Altgeld painted Harrison as an opponent of reform.

Harrison highlighted his successes in expanding street lighting in the city.

Starting in February, Altgeld began delivering public speeches to increasingly large and excited crowds. He also had a number of other orators campaign on his behalf across the city. However, among the orators that spoke on his behalf, there were only two major Democratic Party figures, William Prentiss and Clarence Darrow, with the rest of the orators dispersed across the city being lesser-known individuals. To keep up with Altgeld and his surrogates, Harrison and his allies also took a heavy schedule of stump-speeches.

Altgeld received backing from Georgist clubs and a number of labor organizations.

Republican nominee Zina B. Carter sought to run a positive campaign focused on returning business values to city government, and largely avoided attacking either Harrison or Altgeld. He was widely ignored in the press. He was also largely ignored by both Harrison and Altgeld. Carter aroused very little enthusiasm.

===Results===

Harrison won the election, become the first incumbent Chicago mayor to be re-elected since his own father won the 1885 mayoral election.

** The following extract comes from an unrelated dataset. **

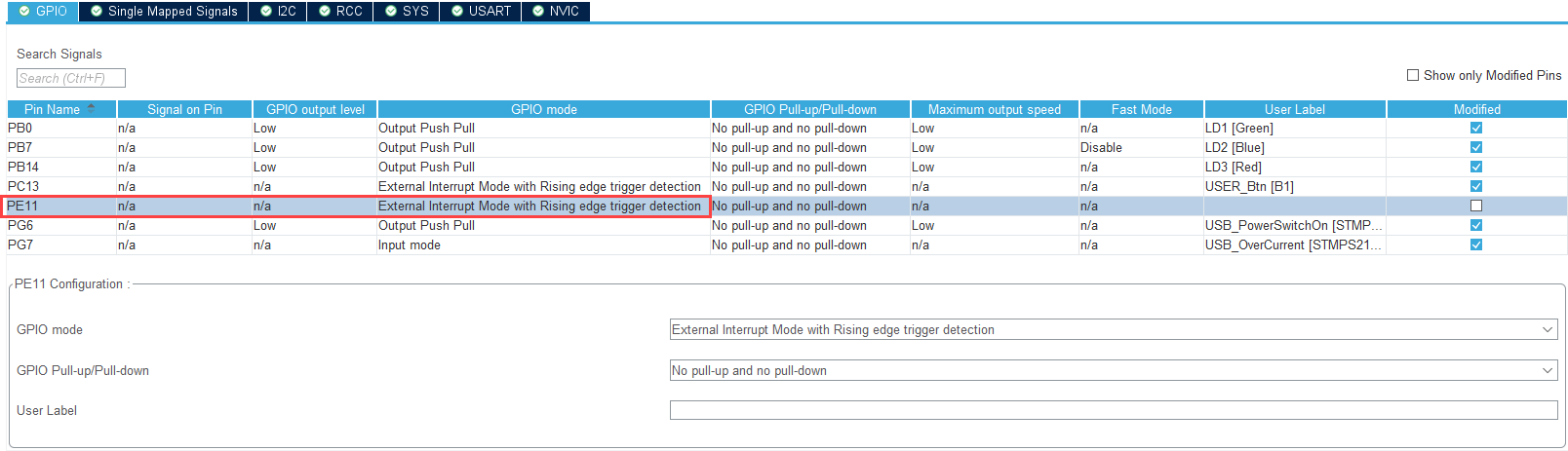Uncheck Modified checkbox for PB0 row
Screen dimensions: 1568x451
pyautogui.click(x=1476, y=128)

1899 Chicago mayoral election
| Party |  | Candidate | Votes | % |
|---|---|---|---|---|
|  | Democratic | Carter Harrison IV (incumbent) | 148,498 | 48.58 |
|  | Republican | Zina R. Carter | 107,437 | 35.15 |
|  | Municipal Ownership | John Peter Altgeld | 47,169 | 15.43 |
|  | Socialist Labor | August Klenkie | 1,175 | 0.38 |
|  | Prohibition | John A. Wadhams | 1,023 | 0.34 |
|  | Social Democratic | T. G. Kerwin | 367 | 0.12 |
| Turnout |  |  | 305,669 | 85 |

Harrison received 68.75% of the Polish-American vote, while Carter received 23.54% and Altgeld received 6.13%.

===Allegations of electoral fraud===
At least three of the city's newspapers published allegations of fraud in voting places across the city.

==Aftermath==
Altgeld's loss diminished his position in Democratic politics.